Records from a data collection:
▬▬▬
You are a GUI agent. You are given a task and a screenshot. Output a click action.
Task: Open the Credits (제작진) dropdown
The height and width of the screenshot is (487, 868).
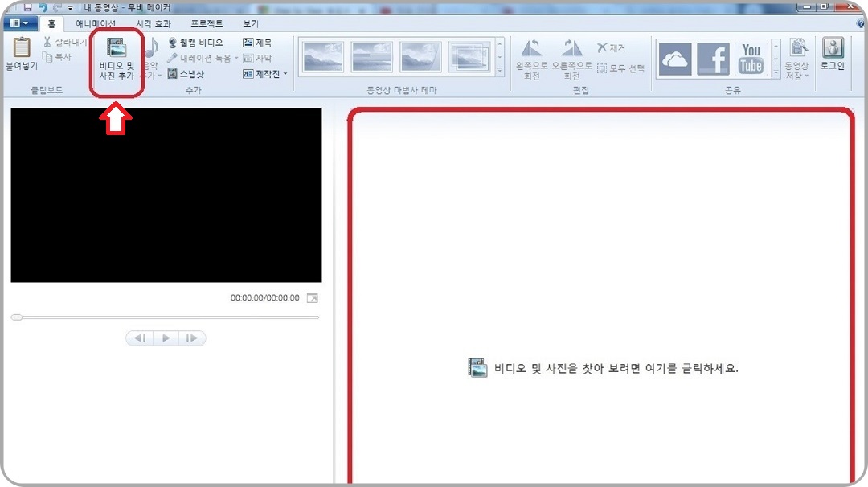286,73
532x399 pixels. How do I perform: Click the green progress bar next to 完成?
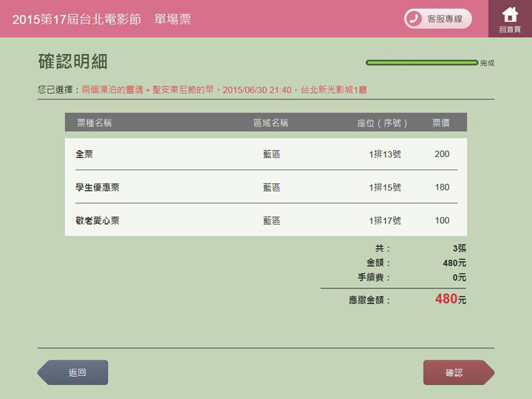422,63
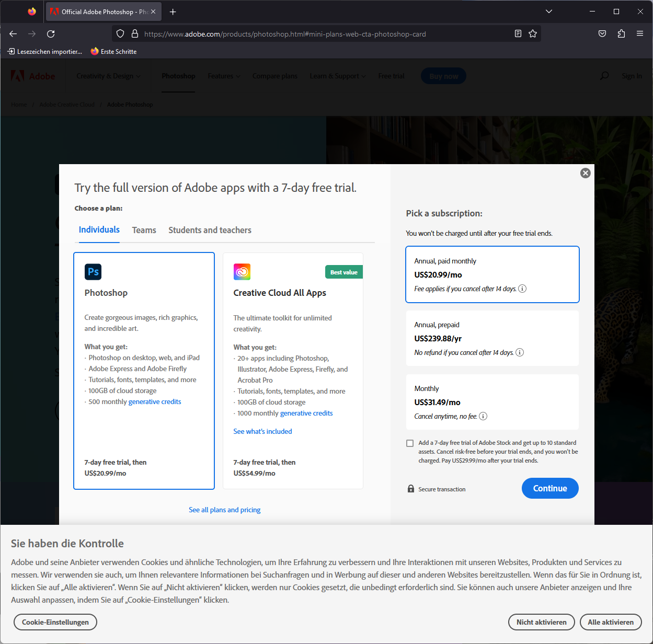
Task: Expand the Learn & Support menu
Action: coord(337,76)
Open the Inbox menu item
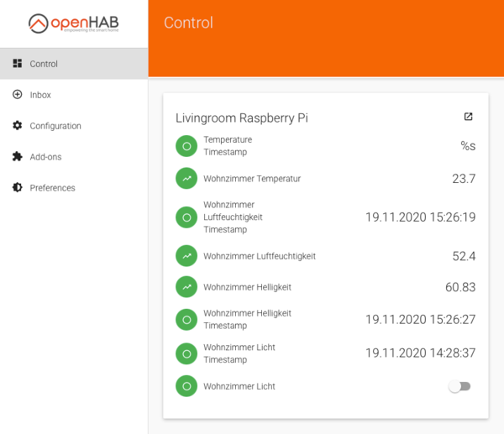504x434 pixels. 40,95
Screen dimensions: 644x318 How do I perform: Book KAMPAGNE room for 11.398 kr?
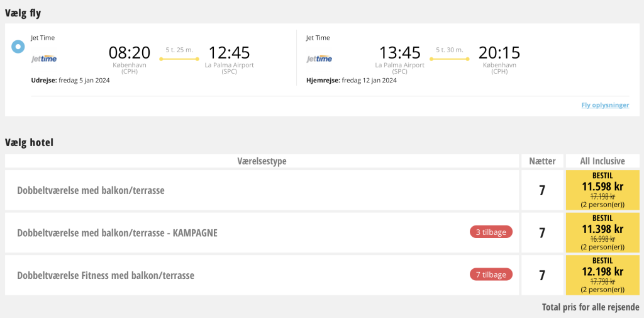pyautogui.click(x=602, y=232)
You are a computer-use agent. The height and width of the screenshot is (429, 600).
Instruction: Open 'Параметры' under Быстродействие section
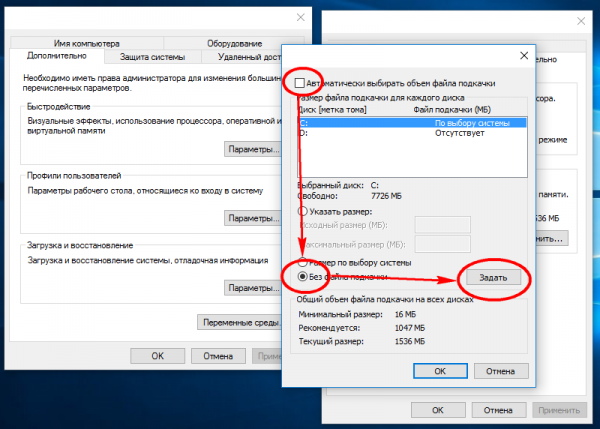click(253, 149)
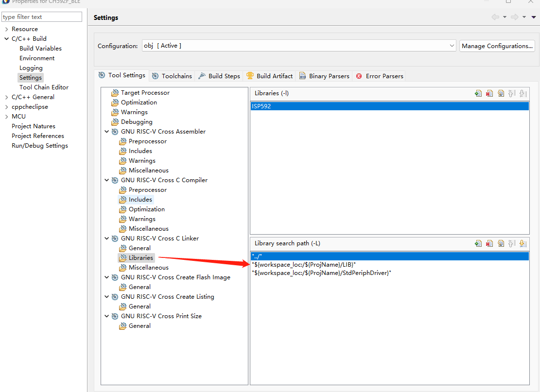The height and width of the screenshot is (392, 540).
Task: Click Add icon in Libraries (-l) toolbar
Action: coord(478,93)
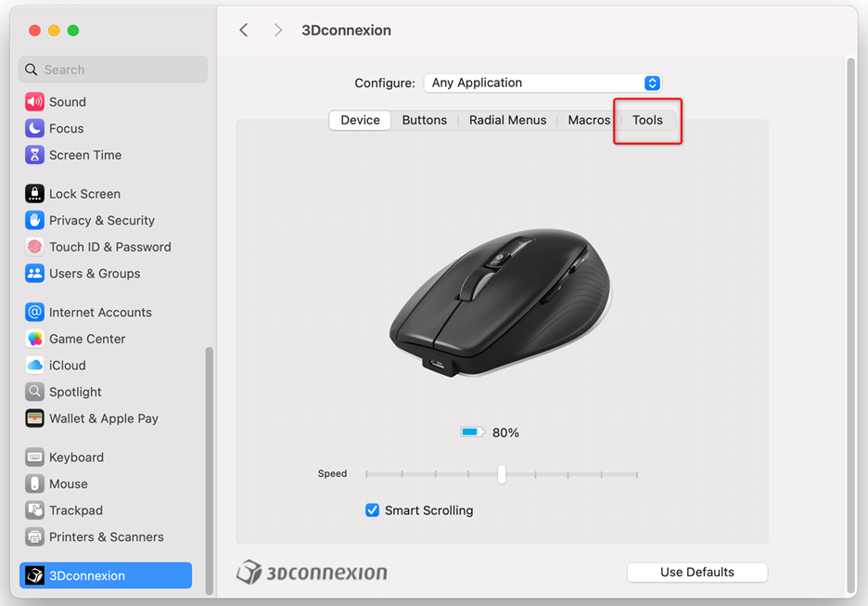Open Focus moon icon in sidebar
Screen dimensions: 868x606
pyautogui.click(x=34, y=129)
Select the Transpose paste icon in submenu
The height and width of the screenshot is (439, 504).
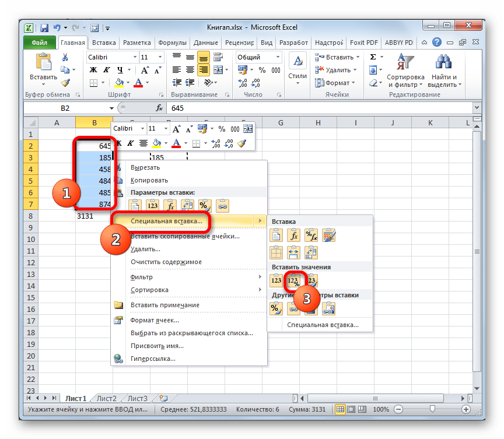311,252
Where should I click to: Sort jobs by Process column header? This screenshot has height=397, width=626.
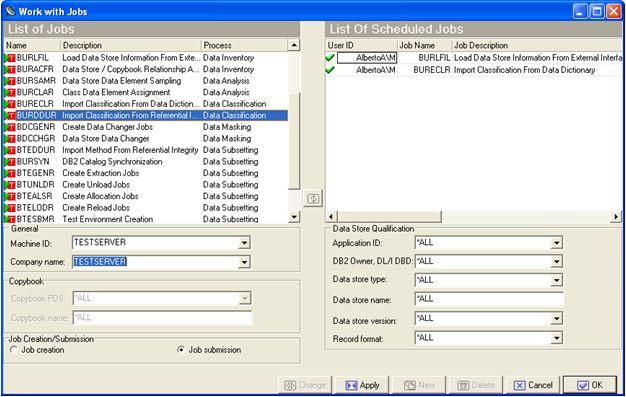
▬▬▬
REQUIREMENT
Which lines of the records above contain the word "agent"? Report each one in full.

SOLUTION FOR THIS PROBLEM
You are a GUI agent. You are given a task and a screenshot. Output a click action.
You are a computer-use agent. The height and width of the screenshot is (429, 600).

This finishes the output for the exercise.